» **What you are asked to do**
In the listing below, find each line with the string "Economy" and report it.

========

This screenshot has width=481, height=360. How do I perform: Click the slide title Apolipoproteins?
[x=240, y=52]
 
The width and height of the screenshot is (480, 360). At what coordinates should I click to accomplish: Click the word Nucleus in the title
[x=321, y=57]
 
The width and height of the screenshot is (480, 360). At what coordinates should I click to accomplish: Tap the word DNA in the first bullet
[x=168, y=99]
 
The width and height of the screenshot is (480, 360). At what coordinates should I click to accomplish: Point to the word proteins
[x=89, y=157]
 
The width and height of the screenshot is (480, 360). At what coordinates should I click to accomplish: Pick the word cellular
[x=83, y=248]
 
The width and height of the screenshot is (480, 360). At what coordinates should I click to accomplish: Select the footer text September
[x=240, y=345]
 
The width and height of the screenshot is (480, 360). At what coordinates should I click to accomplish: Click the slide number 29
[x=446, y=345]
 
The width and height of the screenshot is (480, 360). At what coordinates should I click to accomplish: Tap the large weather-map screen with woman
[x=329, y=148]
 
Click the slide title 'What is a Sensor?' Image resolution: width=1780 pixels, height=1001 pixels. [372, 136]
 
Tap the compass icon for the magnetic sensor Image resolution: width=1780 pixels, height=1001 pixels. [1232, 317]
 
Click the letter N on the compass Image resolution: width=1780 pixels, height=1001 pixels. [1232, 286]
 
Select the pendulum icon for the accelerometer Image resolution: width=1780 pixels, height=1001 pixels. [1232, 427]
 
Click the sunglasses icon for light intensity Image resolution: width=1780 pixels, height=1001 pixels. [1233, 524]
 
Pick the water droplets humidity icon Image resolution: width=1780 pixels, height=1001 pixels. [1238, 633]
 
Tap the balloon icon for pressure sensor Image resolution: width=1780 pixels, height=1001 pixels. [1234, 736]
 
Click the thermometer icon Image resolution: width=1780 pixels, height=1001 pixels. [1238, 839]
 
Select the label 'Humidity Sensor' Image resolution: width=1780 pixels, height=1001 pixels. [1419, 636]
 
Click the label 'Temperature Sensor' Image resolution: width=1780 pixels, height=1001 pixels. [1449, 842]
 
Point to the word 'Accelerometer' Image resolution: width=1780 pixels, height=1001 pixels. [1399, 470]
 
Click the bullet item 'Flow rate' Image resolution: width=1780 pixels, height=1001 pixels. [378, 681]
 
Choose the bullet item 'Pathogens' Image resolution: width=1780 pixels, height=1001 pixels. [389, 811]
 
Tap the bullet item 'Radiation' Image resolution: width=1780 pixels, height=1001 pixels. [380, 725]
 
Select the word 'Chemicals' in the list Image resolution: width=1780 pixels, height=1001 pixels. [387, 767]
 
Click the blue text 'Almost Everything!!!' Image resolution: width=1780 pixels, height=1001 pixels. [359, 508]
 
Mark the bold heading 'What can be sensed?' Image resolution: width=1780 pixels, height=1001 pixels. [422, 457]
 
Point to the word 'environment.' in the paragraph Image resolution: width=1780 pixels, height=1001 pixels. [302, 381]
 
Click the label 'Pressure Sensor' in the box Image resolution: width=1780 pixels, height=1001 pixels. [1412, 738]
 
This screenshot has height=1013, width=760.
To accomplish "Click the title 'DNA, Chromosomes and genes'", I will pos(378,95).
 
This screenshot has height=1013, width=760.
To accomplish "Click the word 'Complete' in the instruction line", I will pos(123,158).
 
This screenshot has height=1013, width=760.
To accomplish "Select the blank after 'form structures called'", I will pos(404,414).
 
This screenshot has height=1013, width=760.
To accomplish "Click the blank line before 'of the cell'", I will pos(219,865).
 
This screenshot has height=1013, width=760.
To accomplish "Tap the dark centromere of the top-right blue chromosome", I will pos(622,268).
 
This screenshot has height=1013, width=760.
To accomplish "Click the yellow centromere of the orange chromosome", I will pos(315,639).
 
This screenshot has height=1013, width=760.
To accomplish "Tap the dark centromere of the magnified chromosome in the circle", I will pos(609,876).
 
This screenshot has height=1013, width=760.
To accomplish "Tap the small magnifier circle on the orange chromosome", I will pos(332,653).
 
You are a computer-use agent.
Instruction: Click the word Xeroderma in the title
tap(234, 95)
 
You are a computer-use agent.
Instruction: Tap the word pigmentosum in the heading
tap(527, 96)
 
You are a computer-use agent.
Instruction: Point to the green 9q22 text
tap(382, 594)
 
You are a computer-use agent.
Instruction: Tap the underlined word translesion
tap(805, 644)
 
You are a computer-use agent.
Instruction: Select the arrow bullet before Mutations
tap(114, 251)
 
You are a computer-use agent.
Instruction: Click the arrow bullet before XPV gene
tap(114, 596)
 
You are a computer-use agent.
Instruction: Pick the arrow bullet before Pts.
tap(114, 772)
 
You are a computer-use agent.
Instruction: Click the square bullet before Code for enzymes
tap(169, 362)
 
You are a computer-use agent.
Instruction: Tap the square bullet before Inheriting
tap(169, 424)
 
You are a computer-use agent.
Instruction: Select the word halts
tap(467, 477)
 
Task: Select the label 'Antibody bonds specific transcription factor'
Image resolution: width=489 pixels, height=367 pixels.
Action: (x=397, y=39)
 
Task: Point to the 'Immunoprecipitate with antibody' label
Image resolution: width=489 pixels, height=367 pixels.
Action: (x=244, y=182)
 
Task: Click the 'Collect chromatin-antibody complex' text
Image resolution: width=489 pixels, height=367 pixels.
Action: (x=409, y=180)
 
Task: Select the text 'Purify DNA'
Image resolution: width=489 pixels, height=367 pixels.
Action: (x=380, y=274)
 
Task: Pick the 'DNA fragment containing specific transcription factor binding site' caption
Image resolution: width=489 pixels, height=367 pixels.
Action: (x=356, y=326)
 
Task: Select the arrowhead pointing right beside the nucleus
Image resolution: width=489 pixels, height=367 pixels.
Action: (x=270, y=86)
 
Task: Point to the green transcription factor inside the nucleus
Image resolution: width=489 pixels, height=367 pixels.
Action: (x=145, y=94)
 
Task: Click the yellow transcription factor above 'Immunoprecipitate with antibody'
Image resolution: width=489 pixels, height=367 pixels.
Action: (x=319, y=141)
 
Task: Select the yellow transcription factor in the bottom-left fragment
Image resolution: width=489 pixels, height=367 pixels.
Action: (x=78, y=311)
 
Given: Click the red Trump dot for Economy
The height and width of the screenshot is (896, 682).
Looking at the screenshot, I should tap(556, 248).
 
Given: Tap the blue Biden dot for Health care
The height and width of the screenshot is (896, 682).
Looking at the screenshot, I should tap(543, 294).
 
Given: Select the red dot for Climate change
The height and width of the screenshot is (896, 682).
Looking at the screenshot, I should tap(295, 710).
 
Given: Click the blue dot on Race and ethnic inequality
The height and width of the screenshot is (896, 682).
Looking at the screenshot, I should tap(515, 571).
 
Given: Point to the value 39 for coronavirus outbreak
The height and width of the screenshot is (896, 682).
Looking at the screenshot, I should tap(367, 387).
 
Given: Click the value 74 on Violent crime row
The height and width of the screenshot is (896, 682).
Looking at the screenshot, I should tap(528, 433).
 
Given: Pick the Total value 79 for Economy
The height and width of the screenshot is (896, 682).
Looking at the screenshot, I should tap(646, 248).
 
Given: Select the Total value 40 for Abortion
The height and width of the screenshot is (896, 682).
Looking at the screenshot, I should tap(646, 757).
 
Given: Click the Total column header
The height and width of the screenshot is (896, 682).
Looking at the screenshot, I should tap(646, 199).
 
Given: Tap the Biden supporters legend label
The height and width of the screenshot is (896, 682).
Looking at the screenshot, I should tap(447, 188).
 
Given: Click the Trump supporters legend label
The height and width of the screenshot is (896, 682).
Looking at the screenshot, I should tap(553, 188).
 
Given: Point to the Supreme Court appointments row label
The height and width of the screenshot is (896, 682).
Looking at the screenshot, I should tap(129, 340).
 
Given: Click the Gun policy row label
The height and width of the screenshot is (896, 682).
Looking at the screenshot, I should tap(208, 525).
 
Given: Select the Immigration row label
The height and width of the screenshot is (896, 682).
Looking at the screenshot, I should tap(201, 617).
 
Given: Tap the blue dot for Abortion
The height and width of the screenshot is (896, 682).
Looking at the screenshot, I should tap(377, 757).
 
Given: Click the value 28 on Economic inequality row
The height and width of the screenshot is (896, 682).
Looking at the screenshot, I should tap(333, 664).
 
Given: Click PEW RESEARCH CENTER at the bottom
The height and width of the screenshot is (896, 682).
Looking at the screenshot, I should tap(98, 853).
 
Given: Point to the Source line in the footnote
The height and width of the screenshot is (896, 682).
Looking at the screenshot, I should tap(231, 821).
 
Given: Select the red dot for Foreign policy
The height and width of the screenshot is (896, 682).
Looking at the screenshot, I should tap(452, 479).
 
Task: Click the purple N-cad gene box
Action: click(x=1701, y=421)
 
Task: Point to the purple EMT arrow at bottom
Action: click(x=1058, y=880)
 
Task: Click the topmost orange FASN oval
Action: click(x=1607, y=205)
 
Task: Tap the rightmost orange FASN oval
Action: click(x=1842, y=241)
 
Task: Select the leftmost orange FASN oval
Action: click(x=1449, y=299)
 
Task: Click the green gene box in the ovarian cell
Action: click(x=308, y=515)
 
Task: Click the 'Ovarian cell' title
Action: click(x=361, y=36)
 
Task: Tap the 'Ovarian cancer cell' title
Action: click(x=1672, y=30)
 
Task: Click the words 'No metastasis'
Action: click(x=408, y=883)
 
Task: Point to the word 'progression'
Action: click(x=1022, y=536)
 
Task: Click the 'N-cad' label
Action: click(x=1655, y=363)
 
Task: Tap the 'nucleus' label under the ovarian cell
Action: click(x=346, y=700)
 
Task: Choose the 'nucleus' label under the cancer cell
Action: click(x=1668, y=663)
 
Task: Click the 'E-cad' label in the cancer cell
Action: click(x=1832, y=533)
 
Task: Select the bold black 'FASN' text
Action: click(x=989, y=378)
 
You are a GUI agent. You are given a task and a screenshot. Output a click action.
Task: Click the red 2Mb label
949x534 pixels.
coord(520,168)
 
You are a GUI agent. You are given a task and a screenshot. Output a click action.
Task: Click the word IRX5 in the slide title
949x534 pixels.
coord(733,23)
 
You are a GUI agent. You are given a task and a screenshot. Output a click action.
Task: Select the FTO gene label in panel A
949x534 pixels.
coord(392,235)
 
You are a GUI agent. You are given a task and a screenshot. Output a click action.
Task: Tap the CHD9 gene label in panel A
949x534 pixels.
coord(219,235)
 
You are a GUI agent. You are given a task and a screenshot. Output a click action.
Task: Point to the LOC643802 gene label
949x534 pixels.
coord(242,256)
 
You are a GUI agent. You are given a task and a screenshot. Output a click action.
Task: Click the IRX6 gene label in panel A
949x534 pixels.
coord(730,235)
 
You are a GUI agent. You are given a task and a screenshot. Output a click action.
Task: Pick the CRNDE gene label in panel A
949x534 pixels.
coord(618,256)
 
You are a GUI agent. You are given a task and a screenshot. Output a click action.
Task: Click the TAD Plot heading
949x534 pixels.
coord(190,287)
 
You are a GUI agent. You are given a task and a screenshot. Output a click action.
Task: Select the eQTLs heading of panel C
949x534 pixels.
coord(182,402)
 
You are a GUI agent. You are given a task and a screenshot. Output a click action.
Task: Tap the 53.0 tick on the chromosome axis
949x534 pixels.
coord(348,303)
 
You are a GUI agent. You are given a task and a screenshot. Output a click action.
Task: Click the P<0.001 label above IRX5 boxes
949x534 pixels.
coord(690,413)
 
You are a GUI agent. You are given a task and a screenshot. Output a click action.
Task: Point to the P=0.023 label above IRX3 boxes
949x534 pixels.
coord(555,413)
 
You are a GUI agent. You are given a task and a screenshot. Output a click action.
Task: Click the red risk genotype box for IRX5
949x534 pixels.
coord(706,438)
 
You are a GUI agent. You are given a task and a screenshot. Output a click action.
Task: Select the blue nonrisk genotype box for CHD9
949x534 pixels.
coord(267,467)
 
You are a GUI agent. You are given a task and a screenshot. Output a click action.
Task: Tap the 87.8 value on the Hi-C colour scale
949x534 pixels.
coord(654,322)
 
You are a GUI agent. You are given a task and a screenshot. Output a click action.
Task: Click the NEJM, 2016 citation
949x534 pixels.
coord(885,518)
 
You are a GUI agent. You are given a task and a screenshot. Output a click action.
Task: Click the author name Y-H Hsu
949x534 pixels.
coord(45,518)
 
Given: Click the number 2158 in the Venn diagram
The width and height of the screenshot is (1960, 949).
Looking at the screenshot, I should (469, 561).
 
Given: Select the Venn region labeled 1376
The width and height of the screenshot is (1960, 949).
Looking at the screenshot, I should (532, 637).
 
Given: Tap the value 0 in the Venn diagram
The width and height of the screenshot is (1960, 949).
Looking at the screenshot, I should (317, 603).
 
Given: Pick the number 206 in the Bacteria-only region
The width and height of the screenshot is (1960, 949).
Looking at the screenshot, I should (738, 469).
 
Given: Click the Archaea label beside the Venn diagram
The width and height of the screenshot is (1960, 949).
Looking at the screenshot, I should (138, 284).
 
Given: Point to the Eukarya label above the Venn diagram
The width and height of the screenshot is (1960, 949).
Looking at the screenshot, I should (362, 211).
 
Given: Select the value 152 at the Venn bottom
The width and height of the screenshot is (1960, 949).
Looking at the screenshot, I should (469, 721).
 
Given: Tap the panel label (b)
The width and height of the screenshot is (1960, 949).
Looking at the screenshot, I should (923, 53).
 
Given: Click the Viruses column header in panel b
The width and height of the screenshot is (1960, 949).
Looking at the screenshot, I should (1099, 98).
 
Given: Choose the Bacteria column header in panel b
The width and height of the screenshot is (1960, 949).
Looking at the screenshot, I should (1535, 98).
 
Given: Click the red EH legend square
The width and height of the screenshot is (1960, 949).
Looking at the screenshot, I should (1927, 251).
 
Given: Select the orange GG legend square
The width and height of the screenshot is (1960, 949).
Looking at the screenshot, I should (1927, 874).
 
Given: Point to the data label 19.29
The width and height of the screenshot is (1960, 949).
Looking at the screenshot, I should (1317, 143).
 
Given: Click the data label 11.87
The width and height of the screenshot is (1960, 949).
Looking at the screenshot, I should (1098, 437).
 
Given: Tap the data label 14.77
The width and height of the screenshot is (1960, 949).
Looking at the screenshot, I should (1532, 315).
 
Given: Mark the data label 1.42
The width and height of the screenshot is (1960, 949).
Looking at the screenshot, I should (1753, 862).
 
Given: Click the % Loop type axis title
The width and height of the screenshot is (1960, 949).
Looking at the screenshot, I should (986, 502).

========

» **Task result**
Given: Click the red Trump dot for Economy
Given: Pick the Total value 79 for Economy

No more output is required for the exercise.